_WHAT TO DO:_
Reproduce word for word the part of the Metamath page on theorem intmin3 starting at "Metamath Proof Explorer" and ending at "by NM, 3-Jul-2005)".

Metamath Proof Explorer

Theorem intmin3

Description: Under subset ordering, the intersection of a class abstraction is less than or equal to any of its members. (Contributed by NM, 3-Jul-2005)

	Ref	Expression
Hypotheses	intmin3.2	⊢ ( 𝑥 = 𝐴 → ( 𝜑 ↔ 𝜓 ) )
	intmin3.3	⊢ 𝜓
Assertion	intmin3	⊢ ( 𝐴 ∈ 𝑉 → ∩ { 𝑥 ∣ 𝜑 } ⊆ 𝐴 )

Proof

Step	Hyp	Ref	Expression
1		intmin3.2	⊢ ( 𝑥 = 𝐴 → ( 𝜑 ↔ 𝜓 ) )
2		intmin3.3	⊢ 𝜓
3	1	elabg	⊢ ( 𝐴 ∈ 𝑉 → ( 𝐴 ∈ { 𝑥 ∣ 𝜑 } ↔ 𝜓 ) )
4	2 3	mpbiri	⊢ ( 𝐴 ∈ 𝑉 → 𝐴 ∈ { 𝑥 ∣ 𝜑 } )
5		intss1	⊢ ( 𝐴 ∈ { 𝑥 ∣ 𝜑 } → ∩ { 𝑥 ∣ 𝜑 } ⊆ 𝐴 )
6	4 5	syl	⊢ ( 𝐴 ∈ 𝑉 → ∩ { 𝑥 ∣ 𝜑 } ⊆ 𝐴 )

_DATA SEGMENT:_
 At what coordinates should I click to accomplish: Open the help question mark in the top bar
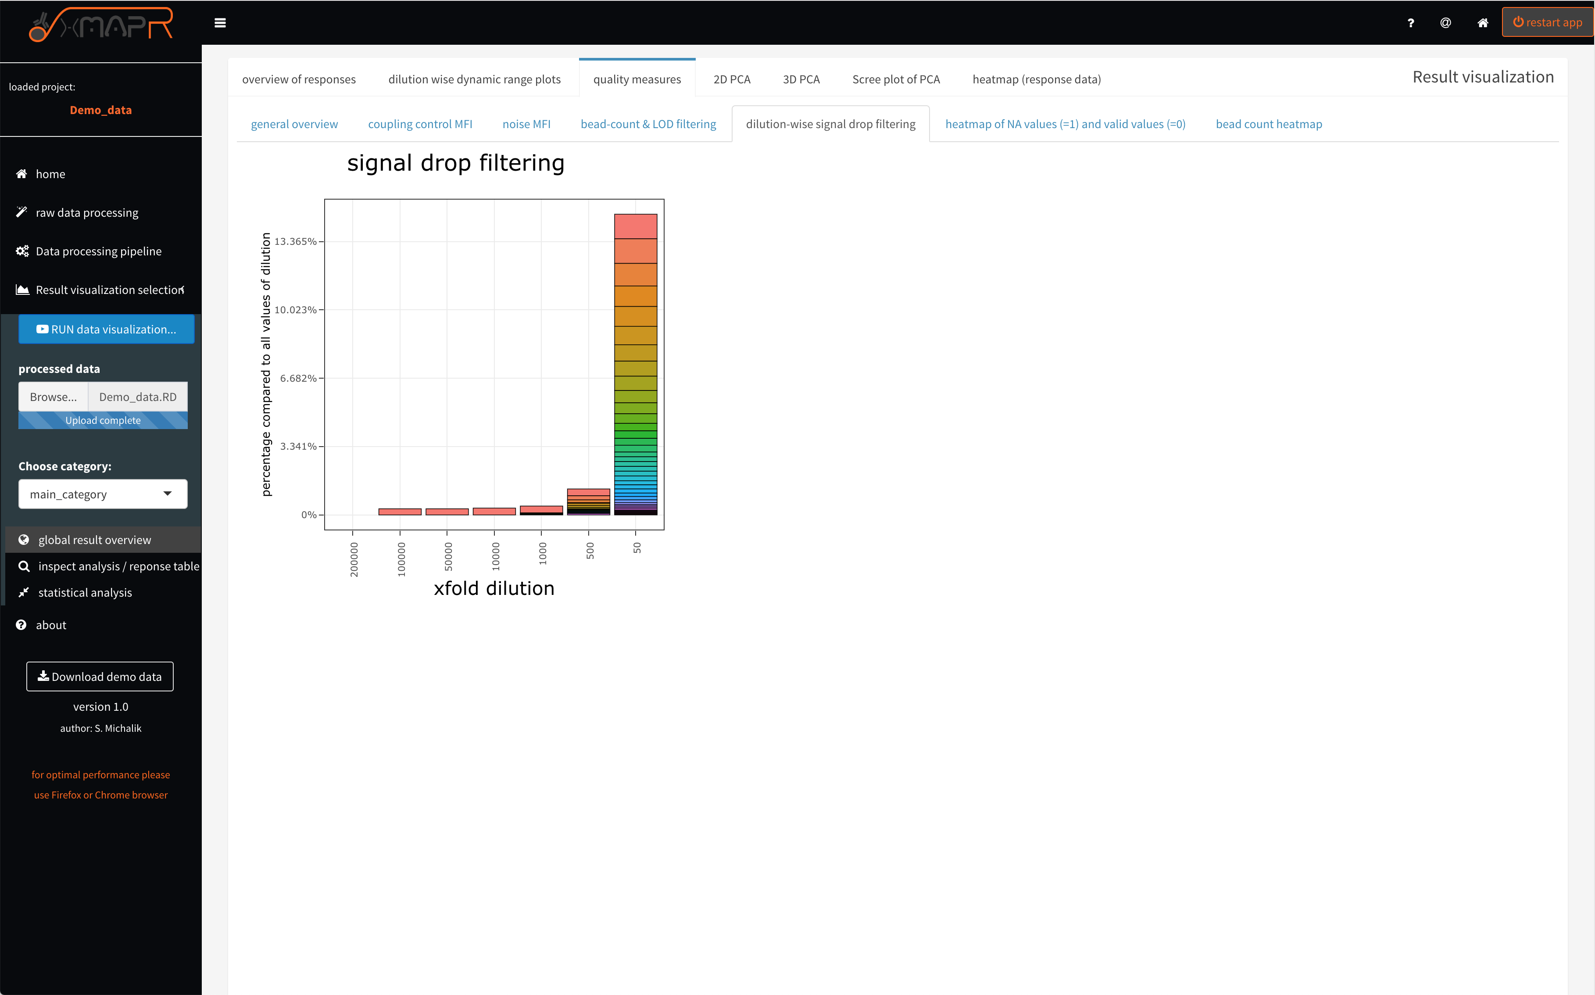(1411, 22)
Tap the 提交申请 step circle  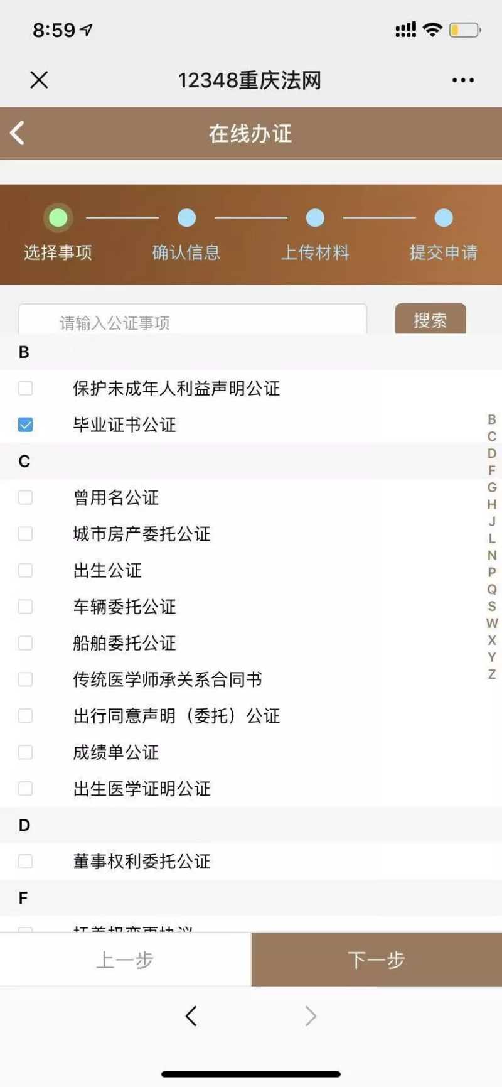coord(444,218)
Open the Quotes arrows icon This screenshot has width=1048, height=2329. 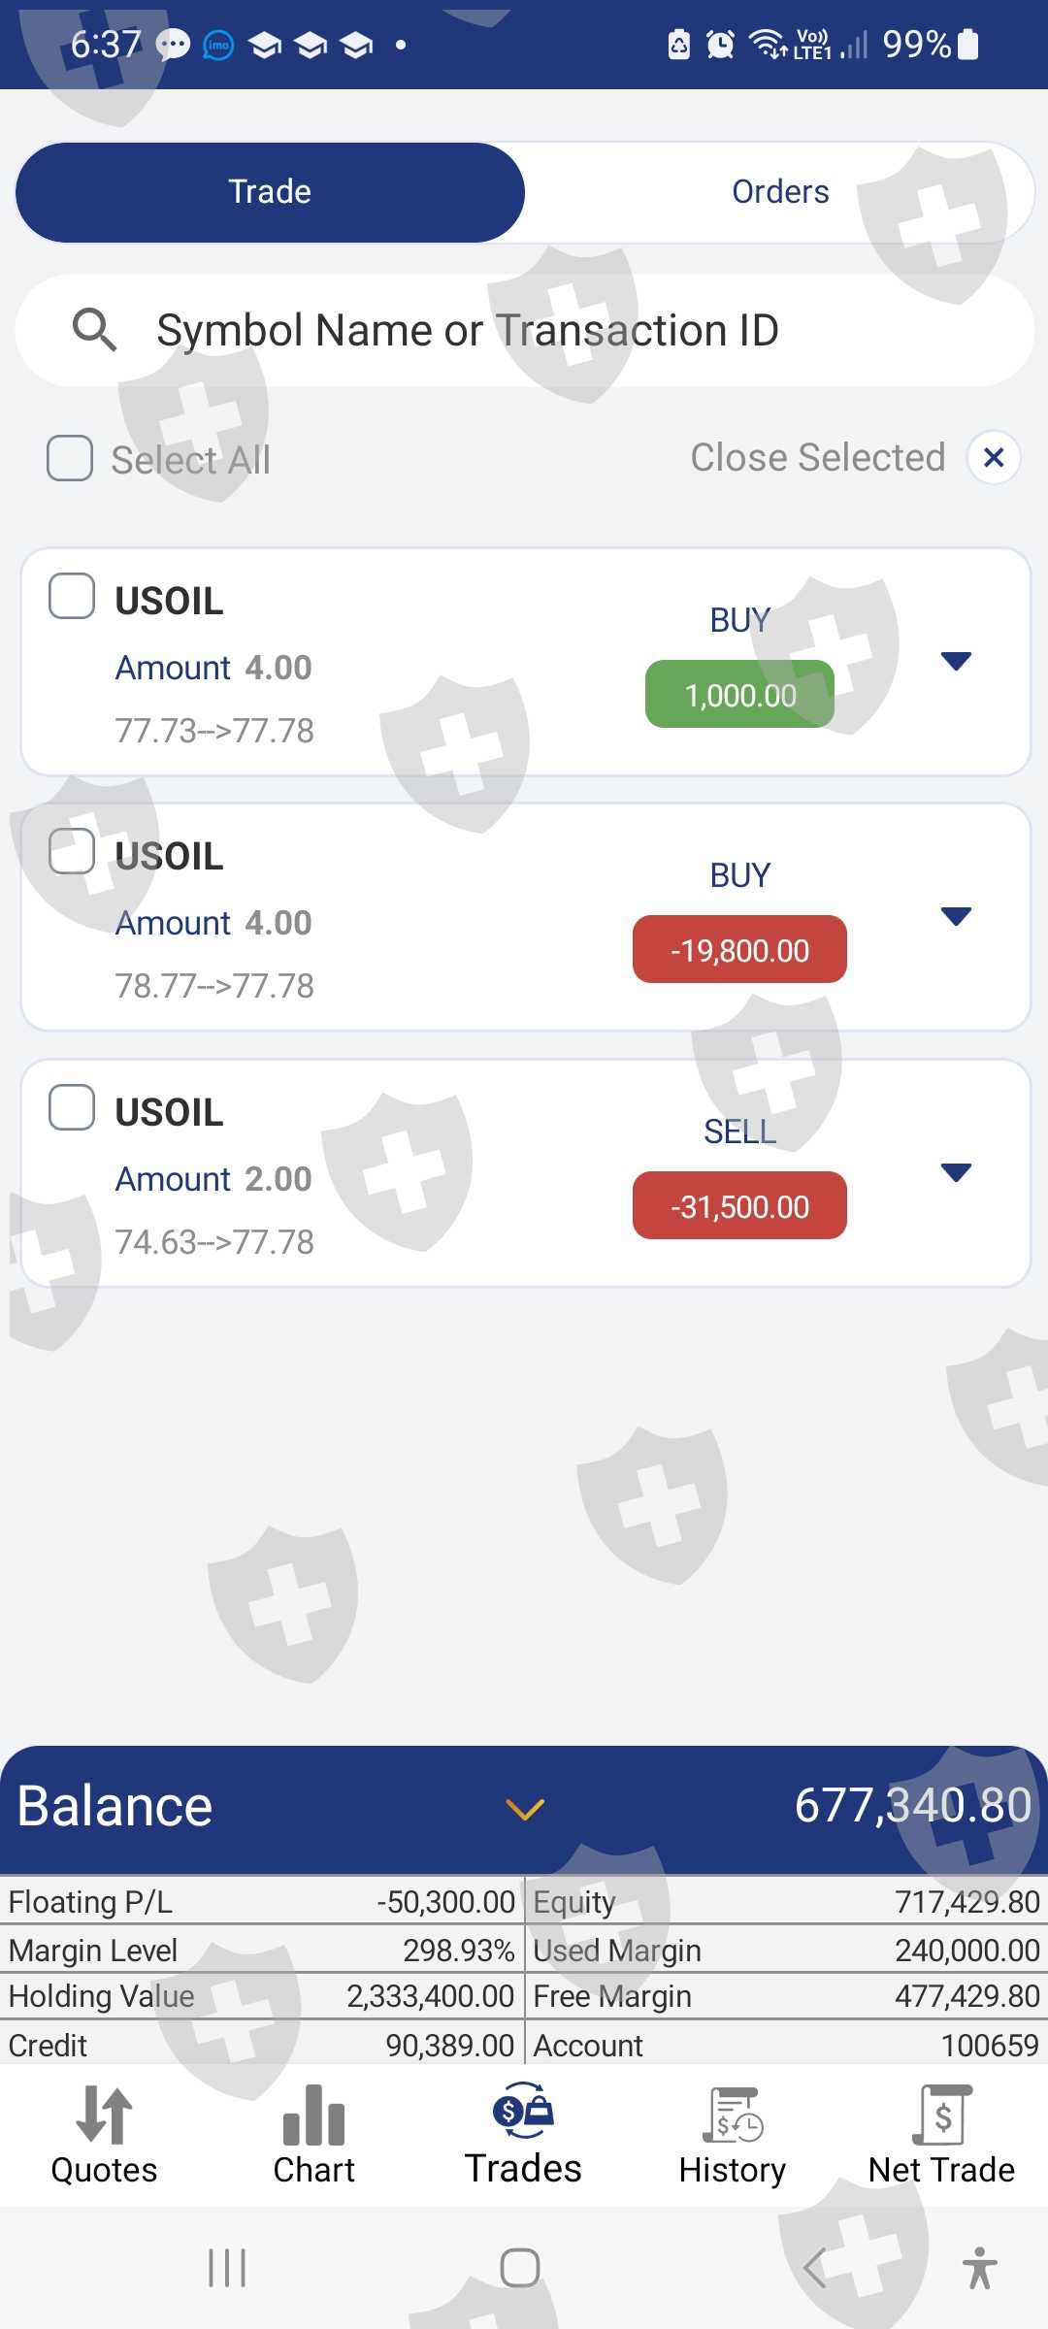104,2116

_TASK RESULT:_
Metamath Proof Explorer

Theorem intmin3

Description: Under subset ordering, the intersection of a class abstraction is less than or equal to any of its members. (Contributed by NM, 3-Jul-2005)